'Class warfare' in action: Amazon dodged $5.2 billion in taxes in 2021
FILE PHOTO - Amazon President, Chairman and CEO Jeff Bezos speaks at the Business Insider's "Ignition Future of Digital" conference in New York, U.S. on December 2, 2014. REUTERS/Mike Segar/File Photo

An analysis released Monday shows that Amazon utilized several perfectly legal mechanisms to avoid paying $5.2 billion in federal corporate income taxes in 2021, a year in which the online retail behemoth saw its profits and sales skyrocket.

Matthew Gardner, a senior fellow at the Institute on Taxation and Economic Policy (ITEP), estimated that given Amazon's record-breaking $35 billion in U.S. pretax income for fiscal year 2021, the Seattle-based corporate giant paid an "effective federal income tax rate of 6%"—far lower than the statutory corporate tax rate of 21%.

"These are tax breaks that Congress has endorsed and even expanded."

Had Amazon paid the latter rate on its 2021 U.S. income, Gardner noted, the company's federal tax bill would have amounted to more than $7.3 billion.

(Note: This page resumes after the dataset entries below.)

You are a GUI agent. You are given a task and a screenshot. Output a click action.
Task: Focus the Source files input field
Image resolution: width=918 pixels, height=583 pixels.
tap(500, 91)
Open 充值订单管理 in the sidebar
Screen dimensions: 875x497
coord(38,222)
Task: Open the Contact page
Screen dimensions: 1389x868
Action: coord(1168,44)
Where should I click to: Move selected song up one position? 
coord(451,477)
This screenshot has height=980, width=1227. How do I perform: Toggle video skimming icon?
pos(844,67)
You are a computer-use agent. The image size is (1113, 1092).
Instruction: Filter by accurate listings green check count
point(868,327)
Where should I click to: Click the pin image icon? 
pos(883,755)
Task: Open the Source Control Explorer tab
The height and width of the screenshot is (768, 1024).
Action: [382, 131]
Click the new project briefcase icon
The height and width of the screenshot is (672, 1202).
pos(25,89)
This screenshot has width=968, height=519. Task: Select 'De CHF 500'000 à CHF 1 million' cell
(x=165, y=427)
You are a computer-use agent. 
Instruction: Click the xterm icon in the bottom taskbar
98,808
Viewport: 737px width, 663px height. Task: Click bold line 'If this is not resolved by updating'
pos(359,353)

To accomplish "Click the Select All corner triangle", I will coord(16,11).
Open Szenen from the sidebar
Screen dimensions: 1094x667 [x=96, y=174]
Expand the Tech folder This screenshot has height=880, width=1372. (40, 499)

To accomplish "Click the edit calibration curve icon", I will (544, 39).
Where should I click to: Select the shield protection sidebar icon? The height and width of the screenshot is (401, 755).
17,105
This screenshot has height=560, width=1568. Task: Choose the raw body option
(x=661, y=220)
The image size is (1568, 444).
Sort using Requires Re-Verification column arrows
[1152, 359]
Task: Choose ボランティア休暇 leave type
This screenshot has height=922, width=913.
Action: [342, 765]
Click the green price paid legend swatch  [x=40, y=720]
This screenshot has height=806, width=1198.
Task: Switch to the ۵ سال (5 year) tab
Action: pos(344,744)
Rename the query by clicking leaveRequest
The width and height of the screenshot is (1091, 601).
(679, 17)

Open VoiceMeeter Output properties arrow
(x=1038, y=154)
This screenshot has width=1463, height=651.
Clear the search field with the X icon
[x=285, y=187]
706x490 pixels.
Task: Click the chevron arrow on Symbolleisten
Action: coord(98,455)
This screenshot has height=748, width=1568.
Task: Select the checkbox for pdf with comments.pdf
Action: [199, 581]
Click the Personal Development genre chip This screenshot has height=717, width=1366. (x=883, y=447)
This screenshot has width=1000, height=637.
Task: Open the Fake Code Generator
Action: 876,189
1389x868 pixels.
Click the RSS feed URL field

"Instead, the company reports a current federal income tax expense of $2.1 billion," Gardner wrote Tuesday. "Amazon's 2021 federal income tax payment is comparatively significant for a profitable company that paid less than $0 in the first year of the Trump-GOP tax law. But the company's continuous tax avoidance adds up over time. Over the past four years, Amazon reported a total federal tax rate of just 5.1% on over $78 billion of U.S. income."

ITEP's latest analysis caught the attention of Warren Gunnels, the staff director for Senate Budget Committee Chairman Bernie Sanders (I-Vt.), a longtime critic of Amazon's tax dodging and mistreatment of workers.

"Class warfare is Amazon making a record-breaking $36 billion profit last year, avoiding $5.2 billion in taxes, and paying an effective federal income tax rate of 6% while Jeff Bezos spends his fortune on union-busting, flying to outer space, and protecting his $500 million yacht," Gunnels tweeted late Monday, referring to Amazon's billionaire executive chairman and former CEO.

Gardner explained that Amazon used several "familiar" legal maneuvers to slash its federal tax bill in 2021, including tax credits and deductions such as the foreign-derived intangible income (FDII) deduction—which was made available by the 2017 Trump-GOP tax law.

"These are tax breaks that Congress has endorsed and even expanded," Gardner emphasized. "This means that Amazon's 6% tax rate is a result that lawmakers have enabled and could prevent if they summon the political will to do so. This outcome will be very unlikely for Amazon and other very low-tax corporations to replicate in the future if Congress enacts the minimum corporate tax provision included in the Build Back Better Act passed by the House of Representatives in November."

While raking in massive profits, handing CEO Andy Jassy a huge compensation package, and doubling its cap on base salaries for corporate employees to $350,000, Amazon is working aggressively to crush a unionization effort by warehouse employees in Bessemer, Alabama.

Bessemer workers are currently voting for the second time on whether to unionize after the National Labor Relations Board ruled that Amazon unlawfully interfered in the previous election last year.

According to Glassdoor, the average Amazon warehouse worker in the U.S. makes $16 an hour—roughly $31,000 a year for a full-time worker.

Bezos, meanwhile, saw his wealth grow by $1.4 billion in 2021.